I think it was a bad idea to put cryptographic APIs or VPN in the kernel. If userspace is too slow for this, you should either reduce context switch overhead, or create special kind of processes, which are isolated, but quick to switch into. They are repeating Windows mistakes.
1. I would hope the default seccomp policy blocks AF_ALG in these containers. I bet it doesn’t. Oh well.
2. The write-to-RO-page-cache primitive STILL WORKED! It’s just that the particular exploit used had no meaningful effect in the already-root-in-a-container context. If you think you are safe, you’re probably wrong. All you need to make a new exploit is an fd representing something that you aren’t supposed to be able to write. This likely includes CoW things where you are supposed to be able to write after CoW but you aren’t supposed to be able to write to the source.
So:
- Are you using these containers with a common image or even a common layer in an image to isolate dangerous workloads from each other. Oops, they can modify the image layers and corrupt each other. There goes any sort of cross-tenant isolation.
- What if you get an fd backed by the zero page and write to it? This can’t result in anything that the administrator would approve of.
- What if you ro-bind-mount something in? It’s not ro any more.
> I would hope the default seccomp policy blocks AF_ALG in these containers. I bet it doesn’t. Oh well.
I see a lot of projects blocking those sockets in containers as a response to this exploit, but it seems rather strange to me. We're disabling a cryptographic performance enhancement feature entirely because there was a security bug in them that one time? It's a rather weird default to use. It's not like we're mass-disabling kernel modules everywhere every time someone discovers an EoP bug, do we? Did we blacklist OpenSSL's binaries after Heartbleed?
I suppose it makes sense as a default on vulnerable kernels (though people running vulnerable kernels should put effort into patching rather than workarounds in my opinion), but these defaults are going to be around ten years from now when copy.fail is a distant memory.
> We're disabling a cryptographic performance enhancement feature entirely because there was a security bug in them that one time? It's a rather weird default to use.

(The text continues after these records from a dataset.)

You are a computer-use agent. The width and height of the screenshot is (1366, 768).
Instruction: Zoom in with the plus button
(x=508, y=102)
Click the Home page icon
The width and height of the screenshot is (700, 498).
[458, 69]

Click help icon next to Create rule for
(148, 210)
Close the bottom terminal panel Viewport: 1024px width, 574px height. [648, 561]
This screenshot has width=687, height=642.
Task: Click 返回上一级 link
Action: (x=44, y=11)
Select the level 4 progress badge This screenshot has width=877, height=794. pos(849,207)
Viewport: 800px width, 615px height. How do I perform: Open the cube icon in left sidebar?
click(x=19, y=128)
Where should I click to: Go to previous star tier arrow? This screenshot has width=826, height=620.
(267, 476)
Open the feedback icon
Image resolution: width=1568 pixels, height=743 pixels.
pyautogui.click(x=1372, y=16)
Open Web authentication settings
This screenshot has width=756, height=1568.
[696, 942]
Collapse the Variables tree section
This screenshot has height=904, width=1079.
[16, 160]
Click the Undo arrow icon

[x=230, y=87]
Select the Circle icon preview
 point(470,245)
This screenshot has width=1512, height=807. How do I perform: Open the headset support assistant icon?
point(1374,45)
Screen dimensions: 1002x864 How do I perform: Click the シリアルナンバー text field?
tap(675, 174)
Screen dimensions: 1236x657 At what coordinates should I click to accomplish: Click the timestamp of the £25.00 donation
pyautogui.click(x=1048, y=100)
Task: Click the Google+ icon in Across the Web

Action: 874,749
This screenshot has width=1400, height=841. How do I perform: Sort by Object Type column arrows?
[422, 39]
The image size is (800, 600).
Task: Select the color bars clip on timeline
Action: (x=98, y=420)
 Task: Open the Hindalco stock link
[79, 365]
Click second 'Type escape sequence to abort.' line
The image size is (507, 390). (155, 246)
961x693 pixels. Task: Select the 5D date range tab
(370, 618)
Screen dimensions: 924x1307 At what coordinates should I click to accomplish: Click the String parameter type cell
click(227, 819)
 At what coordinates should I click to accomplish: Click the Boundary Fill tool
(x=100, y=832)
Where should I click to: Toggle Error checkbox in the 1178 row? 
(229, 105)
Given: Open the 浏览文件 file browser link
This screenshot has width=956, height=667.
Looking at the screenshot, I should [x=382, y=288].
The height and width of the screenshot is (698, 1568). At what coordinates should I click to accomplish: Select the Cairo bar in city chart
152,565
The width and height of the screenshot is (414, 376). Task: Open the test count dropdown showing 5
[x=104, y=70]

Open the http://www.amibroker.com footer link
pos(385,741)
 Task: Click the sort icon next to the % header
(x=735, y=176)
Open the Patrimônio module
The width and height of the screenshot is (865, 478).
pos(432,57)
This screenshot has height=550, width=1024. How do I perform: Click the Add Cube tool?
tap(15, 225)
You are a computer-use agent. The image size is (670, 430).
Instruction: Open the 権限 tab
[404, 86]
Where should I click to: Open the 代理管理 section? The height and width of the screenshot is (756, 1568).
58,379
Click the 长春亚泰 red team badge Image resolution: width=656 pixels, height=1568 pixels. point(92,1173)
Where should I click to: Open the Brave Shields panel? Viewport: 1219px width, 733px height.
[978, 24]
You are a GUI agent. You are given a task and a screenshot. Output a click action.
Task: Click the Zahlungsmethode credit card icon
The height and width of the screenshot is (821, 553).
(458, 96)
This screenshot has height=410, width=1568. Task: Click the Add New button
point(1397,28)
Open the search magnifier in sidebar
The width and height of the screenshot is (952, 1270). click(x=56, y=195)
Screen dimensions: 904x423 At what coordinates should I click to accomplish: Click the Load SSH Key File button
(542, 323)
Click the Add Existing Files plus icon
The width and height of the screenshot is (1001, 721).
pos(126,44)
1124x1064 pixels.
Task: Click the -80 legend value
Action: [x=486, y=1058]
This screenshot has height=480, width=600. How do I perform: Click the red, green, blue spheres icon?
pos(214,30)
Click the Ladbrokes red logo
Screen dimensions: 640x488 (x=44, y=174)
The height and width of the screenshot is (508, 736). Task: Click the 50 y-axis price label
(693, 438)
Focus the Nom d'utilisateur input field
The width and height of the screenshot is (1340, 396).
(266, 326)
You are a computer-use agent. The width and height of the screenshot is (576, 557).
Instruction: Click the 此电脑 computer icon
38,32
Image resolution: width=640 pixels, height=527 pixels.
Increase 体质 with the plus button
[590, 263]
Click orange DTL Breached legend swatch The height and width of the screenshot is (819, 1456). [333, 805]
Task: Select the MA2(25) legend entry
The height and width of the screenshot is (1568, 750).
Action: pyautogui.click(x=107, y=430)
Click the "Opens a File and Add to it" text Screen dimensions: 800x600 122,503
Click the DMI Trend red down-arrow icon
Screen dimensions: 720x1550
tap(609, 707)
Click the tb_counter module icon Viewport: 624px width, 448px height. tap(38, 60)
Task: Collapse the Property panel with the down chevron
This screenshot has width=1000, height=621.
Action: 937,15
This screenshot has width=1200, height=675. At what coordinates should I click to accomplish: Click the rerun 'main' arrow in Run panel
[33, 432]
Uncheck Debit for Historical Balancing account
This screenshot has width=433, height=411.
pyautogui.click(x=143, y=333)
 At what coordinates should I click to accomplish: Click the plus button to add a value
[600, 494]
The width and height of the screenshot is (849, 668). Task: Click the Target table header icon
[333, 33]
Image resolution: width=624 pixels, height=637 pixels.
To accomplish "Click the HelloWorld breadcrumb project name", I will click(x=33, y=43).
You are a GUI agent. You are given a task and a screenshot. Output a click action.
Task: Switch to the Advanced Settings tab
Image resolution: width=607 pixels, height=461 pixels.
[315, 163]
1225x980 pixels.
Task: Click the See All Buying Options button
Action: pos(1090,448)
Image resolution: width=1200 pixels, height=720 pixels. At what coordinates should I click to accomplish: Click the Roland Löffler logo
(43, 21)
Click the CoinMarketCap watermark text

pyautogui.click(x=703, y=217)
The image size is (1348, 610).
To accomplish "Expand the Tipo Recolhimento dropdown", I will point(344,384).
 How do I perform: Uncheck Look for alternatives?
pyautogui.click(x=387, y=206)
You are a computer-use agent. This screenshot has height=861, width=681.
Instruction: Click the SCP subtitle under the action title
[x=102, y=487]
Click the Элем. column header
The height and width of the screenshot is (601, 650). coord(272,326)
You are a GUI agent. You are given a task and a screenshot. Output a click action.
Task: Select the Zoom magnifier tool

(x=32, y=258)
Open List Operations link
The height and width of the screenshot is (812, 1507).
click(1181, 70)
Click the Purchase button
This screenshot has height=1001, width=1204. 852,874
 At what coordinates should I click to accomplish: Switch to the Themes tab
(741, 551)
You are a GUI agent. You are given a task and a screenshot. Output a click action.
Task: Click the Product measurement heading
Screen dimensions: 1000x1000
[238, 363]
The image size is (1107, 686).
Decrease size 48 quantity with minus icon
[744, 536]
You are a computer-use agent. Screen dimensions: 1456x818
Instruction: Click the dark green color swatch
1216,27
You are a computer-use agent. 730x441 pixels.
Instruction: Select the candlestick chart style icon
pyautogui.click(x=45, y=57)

The need for this feature/functionality in the fist place is questioned by some:
> As someone who works on the Linux kernel's cryptography code, the regularly occurring AF_ALG exploits are really frustrating. AF_ALG, which was added to the kernel many years ago without sufficient review, should not exist. It's very complex, and it exposes a massive attack surface to unprivileged userspace programs. And it's almost completely unnecessary, as userspace already has its own cryptography code to use. The kernel's cryptography code is just for in-kernel users (for example, dm-crypt).
> The algorithm being used in this [specific] exploit, "authencesn", is even an IPsec implementation detail, which never should have been exposed to userspace as a general-purpose en/decryption API. […]
> Did we blacklist OpenSSL's binaries after Heartbleed?
No, but lots of companies have since migrated away. OpenSSL was harder to move away from because there weren't as obvious drop-in replacements. Blocking a syscall that you never actually used is simple and effective.
In fairness, after heartbleed - there was quite a push to move away from openSSL - like Google's boring ssl, openbsd libressl and Mozilla/nss or gnutls - but the alternative here would be moving to a different kernel, like freebsd or open Solaris/Illumos ...
that's just moving to kernel that had 1000x less eyes on it. Yeah sure it will have less exploits but purely because nobody bothers to look when there are much juicer targets on Linux.
But I am disappointed that we still don't have clear OpenSSL successor, there is nothing to be salvaged from this mess of a project
1000x less eyes is true, but also: Linux, even in the kernel, has a long history of "move fast and break things".
Yes, the syscall API is (famously) stable, but the drivers, for example, are such a mess that many non-Linux projects prefer to take BSD drivers for e.g. WiFi despite them supporting far fewer devices (even if the Linux ones would be license compatible).
iiuc the AF_ALG interface only offers real performance wins if you have specialized hardware that the kernel can offload computations to. If you're not using that hardware, there's little reason not to do the crypto in userspace.
In fact, the authors specifically say on the very first line of their website that the copy/fail primitive can be used as a container escape. The entire premise of this article is flawed and irresponsible.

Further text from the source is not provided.